"What a sight to see - are you there to guide me?"
I started longing for the time when I was still a child very early on. This happened already at the age of twelve to thirteen, and it occurred with a sense of melancholy, as I struggled greatly to cope with the world after the turn of the millennium during my adolescence. Today, as a rather boring office worker in my thirties, I manage to reflect on that time with a little less melancholy. I have no problem being somewhat nostalgic. Of course, the 90s were far removed from much that earlier generations knew. But even today, I enjoy correcting various prejudices in conversations: We experienced the time before the internet. The reunification was still fresh for us. We grew up with vinyl records and cassettes, just like our older siblings and parents. We used rotary phones and wrote thank-you letters (for the ten marks on our birthdays) by hand to our relatives. We cried when Mufasa died and were comforted by people close to us. We were at home.
I have only been consciously dealing with scents and the world of perfume since 2014. At that time, I was in the middle of my studies on the way to becoming a state-certified librarian. Until then (if at all), I was only familiar with the most well-known standard fragrances, so I decided to bring the world of niche fragrances closer to myself and had a number of samples made, somewhat randomly (I was primarily drawn to the beauty of the bottles). A completely new world revealed itself to me. Niche fragrances have never replaced my collection of standard fragrances but have excellently complemented it. Among the samples was also David Jourquin's "Cuir Mandarine." And even though I have since explored the world of fragrances a bit more intensively: So far, no other scent has managed to transport me back to my childhood as profoundly as "Cuir Mandarine" can. Since 2014, this perfume has been my signature scent every Christmas. Only for that time, as I couldn't afford a bottle as a student and had a sample made each year. Now, as we have entered 2020, my dream has come true. David Jourquin's "Cuir Mandarine" from the Opera Collection will finally accompany me as a bottle on my journey.
I spray a puff of "Cuir Mandarine" on my skin, take a deep breath, and close my eyes. I see myself again as a little boy on a snowy December evening, sitting at a desk with my siblings and cousins in dim light, drawing pictures with colored pencils while loved ones around me talk and laugh joyfully, giving me a sense of security. The scene is accompanied by contemplative music. In a quiet corner of the room near the fireplace, someone is smoking a pipe. My favorite aunt, sitting next to me, wears a sweet lavender scent that envelops me comfortably. Peeled mandarins lie on the table, and the old single-family house, built beyond the 1930s, embraces all its inhabitants pleasantly with soft wooden scents. The front door opens, and my uncle, who had just been shoveling snow outside, enters the room and takes off his leather coat. I put down the pencil; my picture is finished. I am at home.

Supplied material.
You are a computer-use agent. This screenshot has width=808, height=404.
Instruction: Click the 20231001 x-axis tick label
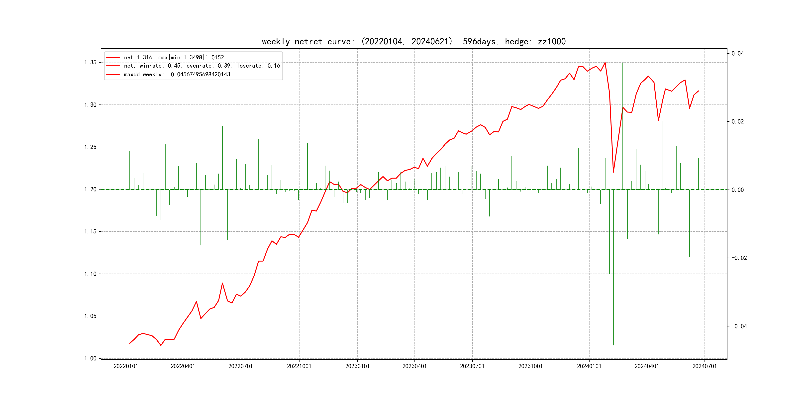(530, 366)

Objective A.
In the perfume essay, what qualification was the author studying toward in 2014?
Objective B.
List the items that the perfume essay says the author's generation grew up with or used.
Objective C.
Extend the essay about "Cuir Mandarine" past its final sentence.

Exercise response A.
The author was studying to become a state-certified librarian.

Exercise response B.
Vinyl records, cassettes, rotary phones

Exercise response C.
I open my eyes and find myself back in the present. A brief feeling of sadness overcomes me. The charming houses of our small town are gradually being torn down and replaced by sterile new buildings. My favorite aunt is now divorced. People are annoyed by contemplative music at Christmas. The December days have become rainy and gray. But: I realize that I have found a fragrance that reminds me of my joyful childhood days and that will accompany me into the future from now on. Today, I am the one smoking a pipe and wearing a leather jacket. Today, it is my task to give others a sense of security. And who knows: Perhaps one day I will be the one who gets to spend time with my own children on a snowy December day, painting and crafting together, and being there for them. I will wear "Cuir Mandarine." And I will realize: I am at home.
If "Cuir Mandarine" were music:
"The Last Unicorn" by America
"Everyday" by Phil Collins
"I Just Can't Stop Loving You" by Siedah Garrett and Michael Jackson
"Christmas Star" by John Williams
Just wow - so beautifully written, and the longing for my own childhood is really strong because of your vivid language. That cozy, incredibly safe, carefree feeling is overwhelming. This scent has to be tried. Thank you for your great comment on it!
Hello Yatagan, thank you so much for your kind words. I am indeed a melancholic person, but I still find joy in life. :-) I'm glad to hear you like the CM too.
Hello Pollita, thank you very much! I definitely recommend you try the CM! :-)
Hello DrGourmand, I also want to thank you for your kind words. :-) I'm really happy that you like the CM as well.
Hello Melisse2, thank you for your comment, and I’d love to recommend the CM to you. :-)
Hello Pollita, thank you very much! I definitely recommend you try the CM! :-)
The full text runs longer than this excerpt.